Seeing his team-mate in trouble, Kachloul waded into the fray. Most of the Forest bench and several players from each side piled in, arms flying. It took about two minutes for the referee, Mike Reed - who did not book anyone over the incident - to break up the melee, and play was able to resume.
As an example of the kind of action witnessed yesterday, it was appropriate. For all the football that took place it might well have been better to put all the players in the centre circle and let them have it out with a bare knuckle dust-up.
"It was a full-blooded, hard fought match," Dave Jones, the Southampton manager, said afterwards. "There were no punches thrown, just some shoving and pushing," he added of the touchline fracas.
"The most important thing today for us was not to lose the game," he added. "Both teams were fully committed. They wanted to win."
Dave Bassett, Jones' counterpart, summarised the game in a similar fashion, praising both sets of players for their spirit and saying the confrontation around the dug-out was "just some handbags and some verbals".
Despite a protest outside, calling for his own head and for those of the Forest board, he said: "It's frustrating where we are. But we've got to get on with what we've got."
The first real chance of the game came after 10 minutes when Egil Ostenstad controlled the ball in the box , managing to spin around and attempt a shot from five yards. Unfortunately for him, he hit it straight into the chest of the former Saints goalkeeper, Dave Beasant.
Fifteen minutes later, the man who replaced him at The Dell, Paul Jones, nearly gifted the home side a lead. A Dougie Freedman shot was skied by Ken Monkou, and Jones, under no pressure and with several seconds to steady himself for the falling ball, let it slip through his arms. Somehow the defenders scrambled it away as Freedman pounced.
Goalmouth scrambles and sloppy missed chances occurred at both ends in both halves but there was no breakthrough until Kachloul got on the end of a corner three minutes into the second half to put the visitors ahead.

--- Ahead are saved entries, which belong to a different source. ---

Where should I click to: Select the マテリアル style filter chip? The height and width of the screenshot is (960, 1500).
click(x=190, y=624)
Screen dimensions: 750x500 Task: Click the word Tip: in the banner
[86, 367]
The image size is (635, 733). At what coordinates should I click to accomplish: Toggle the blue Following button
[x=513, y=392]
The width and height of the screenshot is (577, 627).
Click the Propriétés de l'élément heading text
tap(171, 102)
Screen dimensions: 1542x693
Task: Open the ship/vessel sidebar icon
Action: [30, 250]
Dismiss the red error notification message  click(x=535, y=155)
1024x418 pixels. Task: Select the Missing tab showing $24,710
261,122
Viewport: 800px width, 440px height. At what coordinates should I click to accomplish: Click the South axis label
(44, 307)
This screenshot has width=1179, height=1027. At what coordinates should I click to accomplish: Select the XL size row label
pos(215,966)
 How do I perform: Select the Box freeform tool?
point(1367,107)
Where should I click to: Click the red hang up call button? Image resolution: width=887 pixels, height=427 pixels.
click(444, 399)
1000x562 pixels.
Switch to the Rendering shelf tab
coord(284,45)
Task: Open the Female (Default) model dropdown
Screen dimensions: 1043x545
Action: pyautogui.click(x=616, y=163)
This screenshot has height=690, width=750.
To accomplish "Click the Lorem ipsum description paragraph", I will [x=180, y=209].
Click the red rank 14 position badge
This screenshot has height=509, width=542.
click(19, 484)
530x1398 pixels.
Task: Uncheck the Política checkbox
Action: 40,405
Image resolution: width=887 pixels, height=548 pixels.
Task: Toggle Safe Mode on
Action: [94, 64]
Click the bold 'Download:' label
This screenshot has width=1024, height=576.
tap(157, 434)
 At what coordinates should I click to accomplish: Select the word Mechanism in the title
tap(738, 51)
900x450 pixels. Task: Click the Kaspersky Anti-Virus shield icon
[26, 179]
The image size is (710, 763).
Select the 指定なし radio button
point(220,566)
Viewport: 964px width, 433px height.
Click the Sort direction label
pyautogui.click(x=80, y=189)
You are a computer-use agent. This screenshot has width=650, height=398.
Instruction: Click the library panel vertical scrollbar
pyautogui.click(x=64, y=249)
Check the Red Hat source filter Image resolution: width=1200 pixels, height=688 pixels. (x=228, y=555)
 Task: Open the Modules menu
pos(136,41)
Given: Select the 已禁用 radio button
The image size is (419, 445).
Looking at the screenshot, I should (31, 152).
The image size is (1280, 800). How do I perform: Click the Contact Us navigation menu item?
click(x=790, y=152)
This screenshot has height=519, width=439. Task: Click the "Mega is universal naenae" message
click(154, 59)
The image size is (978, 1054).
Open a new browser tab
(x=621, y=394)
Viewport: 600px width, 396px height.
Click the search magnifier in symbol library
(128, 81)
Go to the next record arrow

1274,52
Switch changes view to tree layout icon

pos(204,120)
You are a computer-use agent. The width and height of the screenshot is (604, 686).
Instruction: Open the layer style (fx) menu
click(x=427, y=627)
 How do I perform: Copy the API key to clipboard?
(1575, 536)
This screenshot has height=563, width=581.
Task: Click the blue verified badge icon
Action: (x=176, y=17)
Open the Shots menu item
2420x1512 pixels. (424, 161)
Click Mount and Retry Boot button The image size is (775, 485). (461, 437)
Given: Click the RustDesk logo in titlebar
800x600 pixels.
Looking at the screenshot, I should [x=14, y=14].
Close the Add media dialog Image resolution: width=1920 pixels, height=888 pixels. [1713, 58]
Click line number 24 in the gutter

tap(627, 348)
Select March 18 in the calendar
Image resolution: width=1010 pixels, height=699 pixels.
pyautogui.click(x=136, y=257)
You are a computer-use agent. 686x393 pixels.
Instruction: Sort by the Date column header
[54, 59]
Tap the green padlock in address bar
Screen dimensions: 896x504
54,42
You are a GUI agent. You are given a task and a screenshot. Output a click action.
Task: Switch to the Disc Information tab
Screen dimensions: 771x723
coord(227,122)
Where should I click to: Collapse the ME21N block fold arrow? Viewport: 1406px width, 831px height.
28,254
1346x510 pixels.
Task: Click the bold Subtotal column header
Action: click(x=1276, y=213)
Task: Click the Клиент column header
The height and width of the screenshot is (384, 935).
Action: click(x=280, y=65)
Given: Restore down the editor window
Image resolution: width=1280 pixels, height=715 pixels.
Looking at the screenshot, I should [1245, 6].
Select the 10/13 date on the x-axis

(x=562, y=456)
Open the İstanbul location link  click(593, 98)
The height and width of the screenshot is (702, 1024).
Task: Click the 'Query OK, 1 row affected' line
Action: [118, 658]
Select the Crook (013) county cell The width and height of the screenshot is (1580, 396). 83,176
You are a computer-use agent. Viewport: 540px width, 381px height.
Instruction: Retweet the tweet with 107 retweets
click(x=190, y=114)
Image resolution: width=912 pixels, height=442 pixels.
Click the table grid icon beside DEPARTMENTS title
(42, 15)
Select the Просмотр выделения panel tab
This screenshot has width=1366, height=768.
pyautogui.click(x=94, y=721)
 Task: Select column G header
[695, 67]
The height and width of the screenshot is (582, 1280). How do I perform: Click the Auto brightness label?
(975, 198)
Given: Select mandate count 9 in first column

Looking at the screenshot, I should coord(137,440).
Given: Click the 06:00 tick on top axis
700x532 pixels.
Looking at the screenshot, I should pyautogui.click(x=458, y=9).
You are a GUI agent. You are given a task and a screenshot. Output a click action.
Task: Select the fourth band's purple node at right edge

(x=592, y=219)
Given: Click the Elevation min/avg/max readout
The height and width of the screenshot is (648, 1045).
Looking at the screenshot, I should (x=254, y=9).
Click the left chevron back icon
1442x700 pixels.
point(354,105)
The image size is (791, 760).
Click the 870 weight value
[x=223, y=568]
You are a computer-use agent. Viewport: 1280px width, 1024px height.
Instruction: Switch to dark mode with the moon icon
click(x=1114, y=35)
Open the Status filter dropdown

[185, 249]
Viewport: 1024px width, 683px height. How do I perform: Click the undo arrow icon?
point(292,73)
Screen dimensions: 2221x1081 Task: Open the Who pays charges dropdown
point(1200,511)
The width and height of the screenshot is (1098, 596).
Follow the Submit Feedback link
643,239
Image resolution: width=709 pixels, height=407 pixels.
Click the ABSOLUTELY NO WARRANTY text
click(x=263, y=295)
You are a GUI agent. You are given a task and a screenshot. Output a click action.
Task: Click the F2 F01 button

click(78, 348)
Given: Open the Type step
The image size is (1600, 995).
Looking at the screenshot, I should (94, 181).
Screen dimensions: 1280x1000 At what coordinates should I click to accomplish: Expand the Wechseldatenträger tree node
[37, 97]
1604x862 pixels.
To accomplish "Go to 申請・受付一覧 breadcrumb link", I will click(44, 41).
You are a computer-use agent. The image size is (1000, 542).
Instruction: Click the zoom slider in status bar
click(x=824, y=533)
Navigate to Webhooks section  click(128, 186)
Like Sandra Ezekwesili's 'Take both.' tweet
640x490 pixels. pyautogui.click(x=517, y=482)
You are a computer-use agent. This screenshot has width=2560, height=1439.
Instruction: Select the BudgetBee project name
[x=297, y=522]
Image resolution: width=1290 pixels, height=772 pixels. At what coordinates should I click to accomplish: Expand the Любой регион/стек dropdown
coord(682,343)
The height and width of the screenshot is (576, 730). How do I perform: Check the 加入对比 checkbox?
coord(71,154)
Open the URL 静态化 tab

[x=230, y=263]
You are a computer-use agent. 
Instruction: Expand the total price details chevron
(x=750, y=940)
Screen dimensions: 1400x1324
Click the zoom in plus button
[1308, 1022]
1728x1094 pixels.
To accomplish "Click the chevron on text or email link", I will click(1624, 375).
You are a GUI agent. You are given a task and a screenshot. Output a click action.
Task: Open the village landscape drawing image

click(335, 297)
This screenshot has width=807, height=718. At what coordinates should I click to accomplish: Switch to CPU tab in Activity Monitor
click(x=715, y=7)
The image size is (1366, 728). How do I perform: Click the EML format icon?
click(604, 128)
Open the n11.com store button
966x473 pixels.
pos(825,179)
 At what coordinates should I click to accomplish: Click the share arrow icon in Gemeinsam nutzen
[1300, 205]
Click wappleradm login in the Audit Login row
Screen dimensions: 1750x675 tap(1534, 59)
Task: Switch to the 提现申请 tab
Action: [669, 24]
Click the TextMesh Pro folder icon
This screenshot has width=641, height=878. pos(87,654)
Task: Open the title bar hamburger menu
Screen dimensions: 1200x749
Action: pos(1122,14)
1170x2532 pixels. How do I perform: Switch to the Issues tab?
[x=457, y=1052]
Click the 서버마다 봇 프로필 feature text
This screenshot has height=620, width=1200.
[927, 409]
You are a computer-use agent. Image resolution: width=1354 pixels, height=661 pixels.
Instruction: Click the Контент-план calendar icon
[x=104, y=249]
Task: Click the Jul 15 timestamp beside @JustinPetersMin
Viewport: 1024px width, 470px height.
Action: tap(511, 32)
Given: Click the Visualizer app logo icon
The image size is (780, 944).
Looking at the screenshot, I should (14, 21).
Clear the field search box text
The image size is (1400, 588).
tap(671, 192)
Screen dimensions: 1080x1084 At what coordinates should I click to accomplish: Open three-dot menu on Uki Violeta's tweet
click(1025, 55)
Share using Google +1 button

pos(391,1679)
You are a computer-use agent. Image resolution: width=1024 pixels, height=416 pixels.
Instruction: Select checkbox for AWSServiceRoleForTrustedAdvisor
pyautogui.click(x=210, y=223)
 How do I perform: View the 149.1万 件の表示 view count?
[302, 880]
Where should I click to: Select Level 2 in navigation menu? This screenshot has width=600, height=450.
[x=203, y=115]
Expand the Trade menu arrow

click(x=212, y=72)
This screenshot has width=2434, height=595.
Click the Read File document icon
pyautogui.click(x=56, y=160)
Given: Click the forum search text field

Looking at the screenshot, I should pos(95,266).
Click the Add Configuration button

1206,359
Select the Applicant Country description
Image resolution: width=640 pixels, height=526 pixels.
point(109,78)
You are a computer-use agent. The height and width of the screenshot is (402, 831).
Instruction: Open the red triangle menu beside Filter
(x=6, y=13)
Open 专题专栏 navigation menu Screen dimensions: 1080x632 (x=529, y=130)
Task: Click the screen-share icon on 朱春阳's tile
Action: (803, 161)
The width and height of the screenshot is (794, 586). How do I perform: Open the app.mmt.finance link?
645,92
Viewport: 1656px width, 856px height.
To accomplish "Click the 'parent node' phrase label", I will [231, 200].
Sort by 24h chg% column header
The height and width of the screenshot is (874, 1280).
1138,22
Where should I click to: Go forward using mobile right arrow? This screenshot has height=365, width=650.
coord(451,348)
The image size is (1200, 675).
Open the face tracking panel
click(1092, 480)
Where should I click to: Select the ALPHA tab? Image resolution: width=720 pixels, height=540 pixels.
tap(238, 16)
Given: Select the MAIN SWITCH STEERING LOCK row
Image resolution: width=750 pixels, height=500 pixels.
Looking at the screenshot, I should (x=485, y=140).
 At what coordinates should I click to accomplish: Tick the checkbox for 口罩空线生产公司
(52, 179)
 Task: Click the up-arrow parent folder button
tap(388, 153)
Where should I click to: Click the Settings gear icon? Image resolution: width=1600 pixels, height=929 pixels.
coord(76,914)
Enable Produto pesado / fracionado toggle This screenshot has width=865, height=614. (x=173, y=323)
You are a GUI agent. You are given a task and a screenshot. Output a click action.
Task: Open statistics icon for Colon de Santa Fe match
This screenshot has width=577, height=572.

Five minutes later, after Forest were given a penalty for a Jones challenge on Freedman as he ran for goal, Chettle equalised with a penalty. The match, like both sides' chances of Premiership survival, then slid rapidly downhill.
Goals: Kachloul (48) 0-1; Chettle (pen 53) 1-1.
Nottingham Forest (4-4-2): Beasant; Hjelde, Chettle, Gemmill, Rogers; Stone, Bonalair, Johnson, Bart-Williams; Freedman (Harewood, 75), Shipperley. Substitutes not used: Louis-Jean, Armstrong, Gray, Crossley (gk).
Southampton (4-4-2): Jones; Colleter, Lundekvam, Monkou, Hiley; Kachloul, Palmer, Oakley, Dodd; Ostenstad, Beattie. Substitutes not used: Bridge, Monk, Dryden, Basham, Stensgaard (gk).
Referee: M Reed (Birmingham).
Bookings: Nottingham Forest: Stone, Freedman. Southampton: Palmer, Kachloul.
Man of the match: Stone.
Attendance: 23,456.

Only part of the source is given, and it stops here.